María Eugenia Manaud Tapia (born 21 January 1949) is a Chilean lawyer who has served as president of the Consejo de Defensa del Estado.

==Biography==
===Career===
Manaud obtained her Bachelor of Arts in laws at the Pontificia Universidad Católica de Valparaíso (PUCV). From 1975 and 1982, she worked at the Comptroller General of Chile, both in its headquarters in Santiago and Valparaíso. There, she became the representative of the Comptroller in front of the General Customs Board and Deputy Head of the Public Credit Subdivision and National Assets.

In 1982−87, she served as legal head of the State company Correos de Chile («Chilean Postal Company»).
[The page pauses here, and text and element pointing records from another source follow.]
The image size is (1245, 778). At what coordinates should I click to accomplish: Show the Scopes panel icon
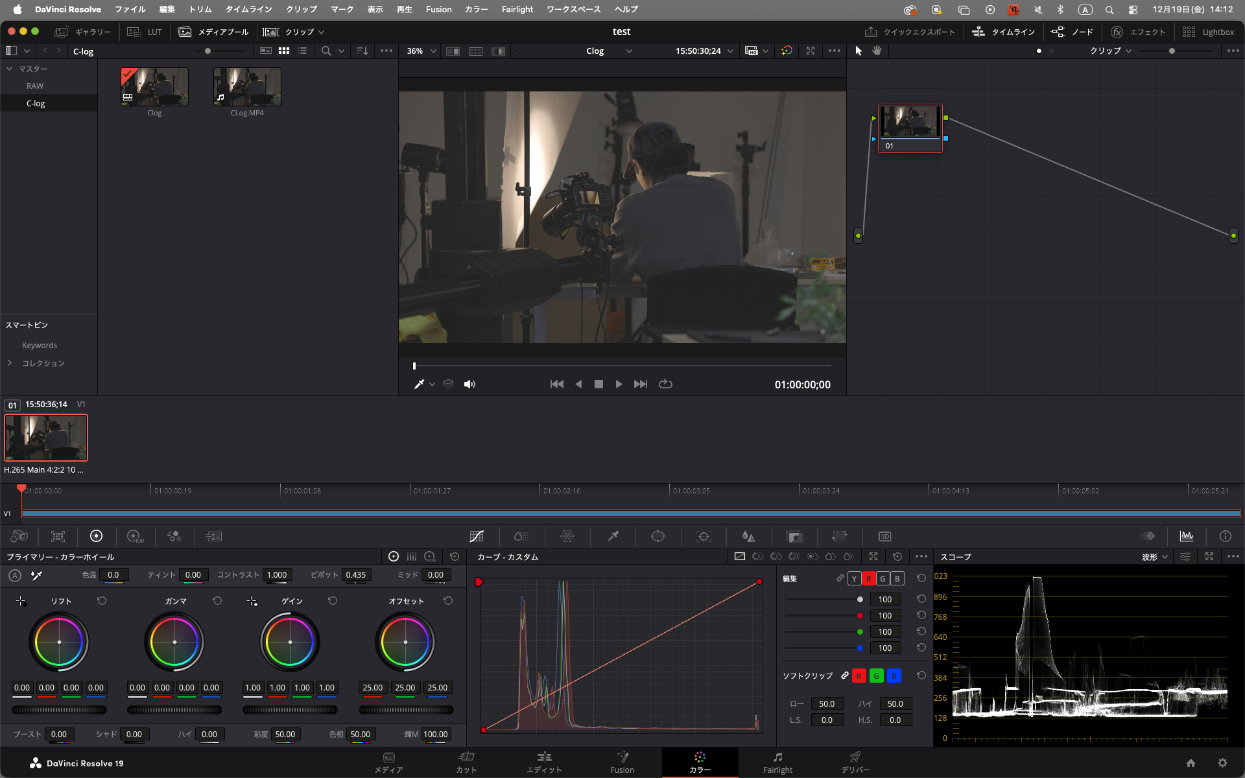1186,536
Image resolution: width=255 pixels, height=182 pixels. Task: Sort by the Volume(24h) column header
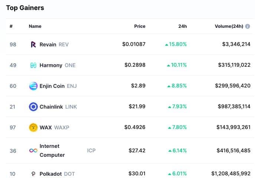229,26
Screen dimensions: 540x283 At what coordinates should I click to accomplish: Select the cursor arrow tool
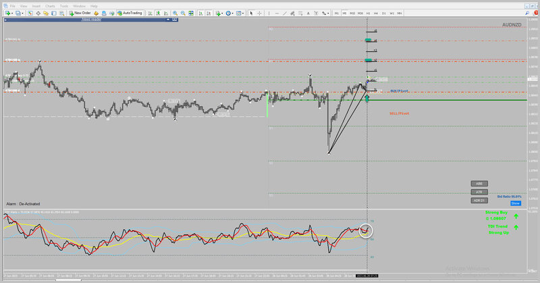coord(251,13)
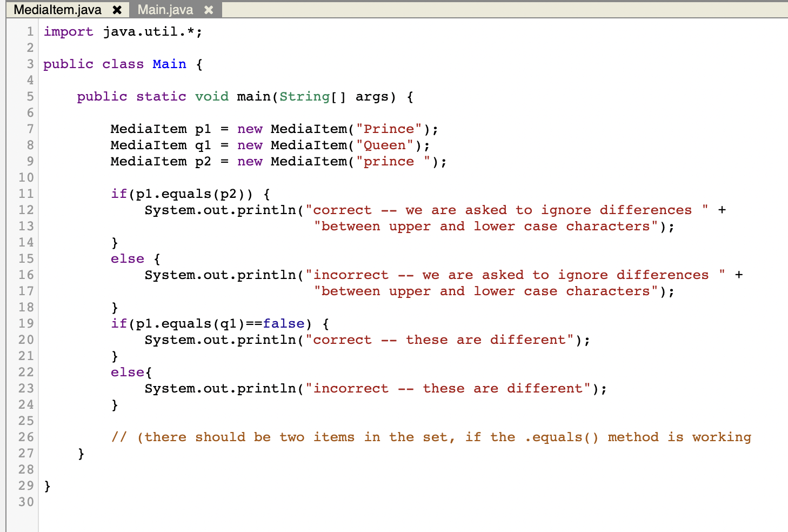The height and width of the screenshot is (532, 788).
Task: Click the string literal "Prince"
Action: click(x=389, y=129)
Similarly, she was attorney secretary of that board.

In December 1990, Manaud joined the State Defense Council of Chile (CDE), taking over as head of the Inspection Department in 1992. In May 1993, she was appointed Attorney General of Santiago, position dedicated to the creation, organization and direction of that regional division. In October 1995, she was appointed counselor.

From 2000 to 2007, she helped with the Public Ministry as advisor of the National Prosecutor in legislative and international affairs. Likewise, she created the Specialized Unit for Economic Crimes and Officials.

==General Comptroller of Chile==
In 2007, Manaud was polled as a candidate for National Prosecutor as well as for Comptroller General in 2015. Finally, on 12 March 2017, she was appointed by President Michelle Bachelet to preside over the CDE after the resignation of Juan Ignacio Piña.